Nowadays, a large amount of varied data is being generated which, when made available
to the decision maker, constitutes a valuable resource in optimization problems.
These data, however, are not free from uncertainty about the physical, economic or
social context, system or process from which they originate; uncertainty that, on the
other hand, the decision maker must take into account in his/her decision making process.
The objective of this PhD dissertation is to develop theoretical foundations and
investigate methods for solving optimization problems where there is a great diversity
of data on uncertain phenomena. Today’s decision makers not only collect observations
from the uncertainties directly affecting their decision-making processes, but also gather
some prior information about the data-generating distribution of the uncertainty. This
information is used by the decision maker to prescribe a more accurate set of potential
probability distributions, the so-called ambiguity set in distributionally robust optimization.
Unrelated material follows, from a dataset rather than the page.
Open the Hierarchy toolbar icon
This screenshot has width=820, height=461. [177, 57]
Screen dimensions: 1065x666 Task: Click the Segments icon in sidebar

Our intention, therefore, is to develop a purely data-driven methodology, within
the scope of distributionally robust optimization based on the optimal transportation
problem, which exploits some extra/prior information about the random phenomenon.
This extra information crystallizes in two axes on the nature of the random phenomenon:
first, some prior information about, for example, the shape/structure of the probability
distribution; second, some conditional information such as that given by various covariates,
which help explain the random phenomenon underlying the optimization problem
without resorting to prior regression techniques.